───── MATERIAL FOR THE TASK ─────

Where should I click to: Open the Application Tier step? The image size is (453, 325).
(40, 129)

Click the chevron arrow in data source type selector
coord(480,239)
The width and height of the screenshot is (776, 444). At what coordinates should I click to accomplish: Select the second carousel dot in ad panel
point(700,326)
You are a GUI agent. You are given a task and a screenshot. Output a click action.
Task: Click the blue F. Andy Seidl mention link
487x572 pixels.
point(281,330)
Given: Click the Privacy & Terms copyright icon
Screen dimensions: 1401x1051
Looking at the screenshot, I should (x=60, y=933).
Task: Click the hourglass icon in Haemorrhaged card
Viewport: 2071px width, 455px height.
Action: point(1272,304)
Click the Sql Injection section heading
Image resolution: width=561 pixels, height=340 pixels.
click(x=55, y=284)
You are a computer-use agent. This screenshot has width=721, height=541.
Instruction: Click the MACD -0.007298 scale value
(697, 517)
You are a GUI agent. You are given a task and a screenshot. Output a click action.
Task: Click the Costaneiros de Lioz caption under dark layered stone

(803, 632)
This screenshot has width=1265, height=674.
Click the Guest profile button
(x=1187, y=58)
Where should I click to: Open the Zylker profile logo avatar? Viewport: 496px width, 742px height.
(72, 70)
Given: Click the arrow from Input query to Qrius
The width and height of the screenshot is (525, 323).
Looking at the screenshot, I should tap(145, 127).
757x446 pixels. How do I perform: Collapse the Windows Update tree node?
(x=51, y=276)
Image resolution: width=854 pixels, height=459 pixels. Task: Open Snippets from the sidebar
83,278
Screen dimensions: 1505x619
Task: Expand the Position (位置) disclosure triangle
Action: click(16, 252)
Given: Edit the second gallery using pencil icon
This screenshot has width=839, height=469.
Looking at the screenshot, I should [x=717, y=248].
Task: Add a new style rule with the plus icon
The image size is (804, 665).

─────

- WHAT YOU NEED TO DO:
Once more, give all the records exactly as they were written.

- FINISHED EXERCISE:
Where should I click to: Open the Application Tier step? The image size is (453, 325).
(40, 129)

Click the chevron arrow in data source type selector
coord(480,239)
The width and height of the screenshot is (776, 444). At what coordinates should I click to accomplish: Select the second carousel dot in ad panel
point(700,326)
You are a GUI agent. You are given a task and a screenshot. Output a click action.
Task: Click the blue F. Andy Seidl mention link
487x572 pixels.
point(281,330)
Given: Click the Privacy & Terms copyright icon
Screen dimensions: 1401x1051
Looking at the screenshot, I should (x=60, y=933).
Task: Click the hourglass icon in Haemorrhaged card
Viewport: 2071px width, 455px height.
Action: point(1272,304)
Click the Sql Injection section heading
Image resolution: width=561 pixels, height=340 pixels.
click(x=55, y=284)
You are a computer-use agent. This screenshot has width=721, height=541.
Instruction: Click the MACD -0.007298 scale value
(697, 517)
You are a GUI agent. You are given a task and a screenshot. Output a click action.
Task: Click the Costaneiros de Lioz caption under dark layered stone

(803, 632)
This screenshot has width=1265, height=674.
Click the Guest profile button
(x=1187, y=58)
Where should I click to: Open the Zylker profile logo avatar? Viewport: 496px width, 742px height.
(72, 70)
Given: Click the arrow from Input query to Qrius
The width and height of the screenshot is (525, 323).
Looking at the screenshot, I should tap(145, 127).
757x446 pixels. How do I perform: Collapse the Windows Update tree node?
(x=51, y=276)
Image resolution: width=854 pixels, height=459 pixels. Task: Open Snippets from the sidebar
83,278
Screen dimensions: 1505x619
Task: Expand the Position (位置) disclosure triangle
Action: click(16, 252)
Given: Edit the second gallery using pencil icon
This screenshot has width=839, height=469.
Looking at the screenshot, I should [x=717, y=248].
Task: Add a new style rule with the plus icon
The image size is (804, 665).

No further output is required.